Dans 24 vues du Mont Fuji par Hokusai, Roger Zelazny propose une balade contemplative dans les estampes du vieux fou de dessin, sauce cyberpunk. Comme on s’en rend compte très vite, garder à côté de soi les estampes d’Hokusai pour pouvoir en profiter au fil des chapitres qui portent leur nom ajoute une dimension supplémentaire à la lecture. La plume de l’auteur m’a paru plus poétique que jamais et la lecture m’a apporté une grande félicité tout au long du voyage de Mari. Cet ouvrage m’a fait d’autant plus de bien lorsque l’on se rend compte que ce contemplatif est le contrepoint de notre univers ; tout numérique, tout électronique, toujours plus rapide, toujours plus consommateur. L’opposition de l’oeuvre d’Hokusai au monde que fuit Mari n’en est que plus frappant et pertinent.
Comme souvent, Zelazny glisse dans son texte nombre de références.
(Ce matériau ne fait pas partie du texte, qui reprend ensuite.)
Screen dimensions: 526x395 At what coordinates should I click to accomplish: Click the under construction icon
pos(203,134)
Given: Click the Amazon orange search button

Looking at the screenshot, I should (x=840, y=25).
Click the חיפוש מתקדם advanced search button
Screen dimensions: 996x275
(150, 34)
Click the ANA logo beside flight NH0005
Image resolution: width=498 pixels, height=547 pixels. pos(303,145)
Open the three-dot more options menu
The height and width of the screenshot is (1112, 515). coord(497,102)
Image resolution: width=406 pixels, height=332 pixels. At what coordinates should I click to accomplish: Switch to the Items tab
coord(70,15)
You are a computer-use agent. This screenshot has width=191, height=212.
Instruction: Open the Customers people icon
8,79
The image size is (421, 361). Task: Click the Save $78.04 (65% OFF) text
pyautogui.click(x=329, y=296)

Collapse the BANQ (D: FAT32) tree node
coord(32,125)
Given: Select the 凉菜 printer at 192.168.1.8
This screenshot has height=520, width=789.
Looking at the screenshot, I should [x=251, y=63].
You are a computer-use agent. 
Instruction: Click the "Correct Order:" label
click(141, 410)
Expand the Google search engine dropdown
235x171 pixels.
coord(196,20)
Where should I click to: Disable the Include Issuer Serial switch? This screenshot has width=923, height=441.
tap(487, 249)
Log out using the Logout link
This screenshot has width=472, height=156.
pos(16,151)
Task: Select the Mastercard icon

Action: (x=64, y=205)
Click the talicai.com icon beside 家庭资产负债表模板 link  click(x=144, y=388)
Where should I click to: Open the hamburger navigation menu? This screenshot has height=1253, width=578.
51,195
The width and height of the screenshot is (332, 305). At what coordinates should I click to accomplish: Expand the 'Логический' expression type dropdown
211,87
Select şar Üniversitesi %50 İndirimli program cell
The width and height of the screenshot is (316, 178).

Je pense que c’est un de ses écrits les moins faciles d’accès, car c’est une des rares fois où j’ai trouvé que ne pas avoir ces références pouvait handicaper la lecture et la faire perdre en saveur. Ici on prend toute la mesure de son érudition sur le Japon (mais pas que) à travers l’art, la philosophie, la littérature. Et comme il l’a fait quand j’avais dix ans, et pratiquement tout au long des années où je l’ai lu depuis, Zelazny est un de ces auteurs qui me pousse à la découverte et qui m’a accompagnée culturellement sur bien des oeuvres qui aujourd’hui construisent mon bagage de connaissances. Si j’en connaissais certaines des estampes, jamais je n’avais pris la peine de découvrir la série du Mont Fuji d’Hokusai. D’autres de ses références que je connais de loin sont d’ores et déjà notées pour découvertes ultérieure.
Le point du récit où tout s’éclaire, où tout se relie est passionnant. La fin est bien digne de l’auteur, qui ne s’appesantit pas en explications. Un texte qui a toute sa place parmi les pépites que j’ai lues dans la collection UHL.